◆ **Study material**:
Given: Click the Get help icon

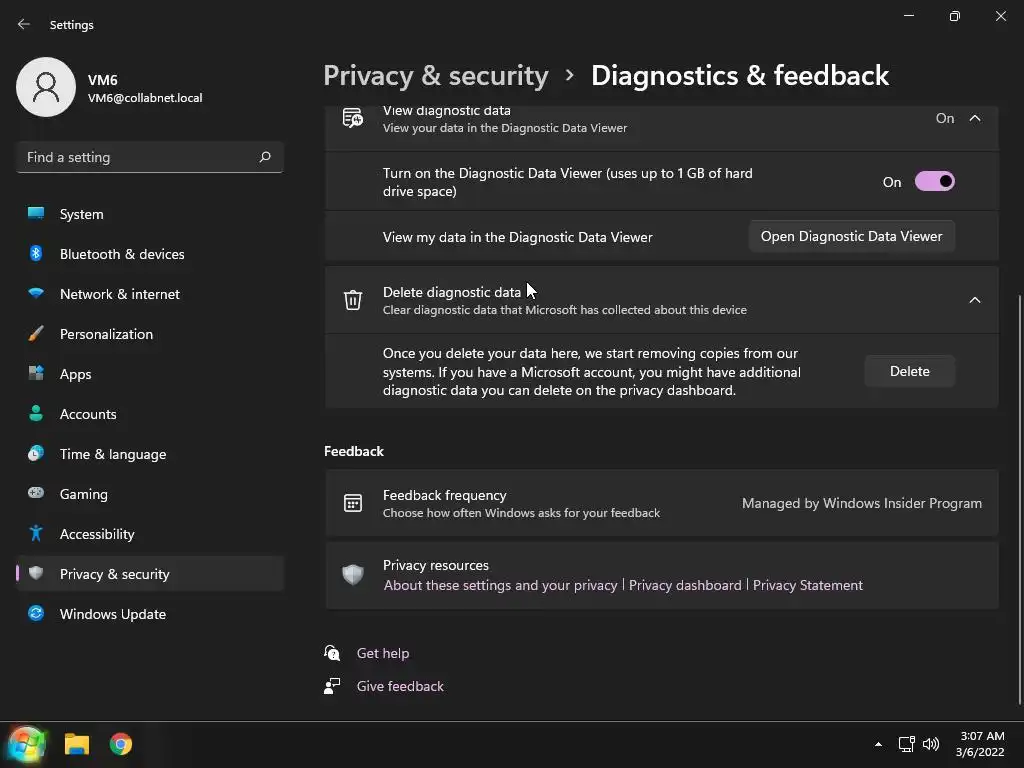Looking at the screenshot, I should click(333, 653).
---
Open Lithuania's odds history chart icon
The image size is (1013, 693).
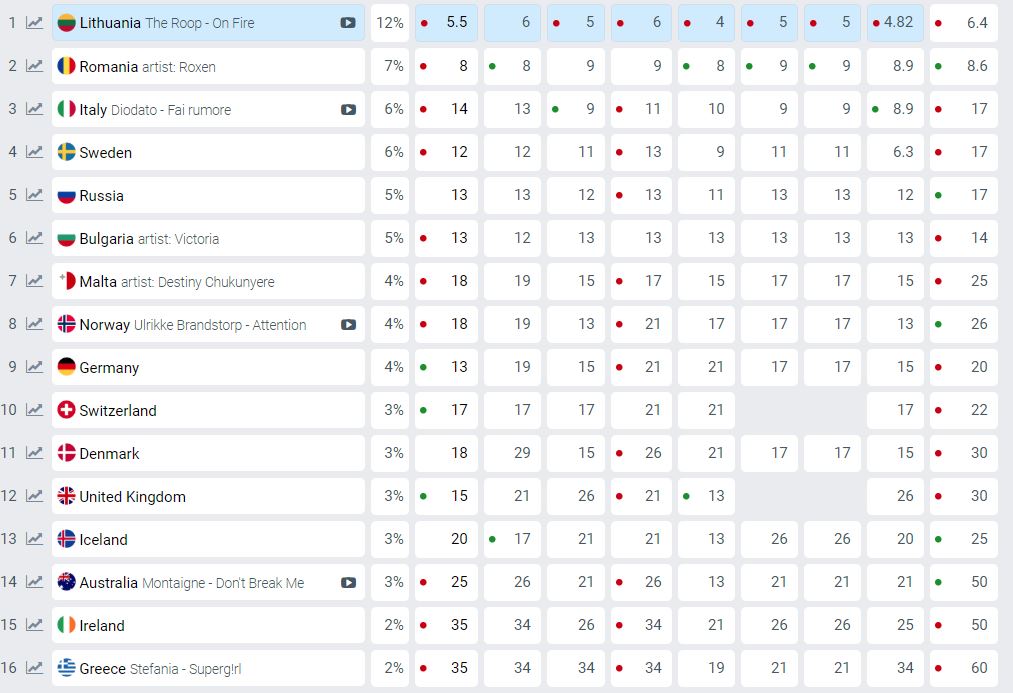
--
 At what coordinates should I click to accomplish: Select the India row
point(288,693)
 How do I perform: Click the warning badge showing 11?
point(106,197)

◆ **Work instruction**:
Look above for the line holding "Open Lithuania's odds history chart icon" and the line holding "The image size is (1013, 693).". Retype both, and every line between them, word for word and nothing else.

◆ **Task result**:
Open Lithuania's odds history chart icon
The image size is (1013, 693).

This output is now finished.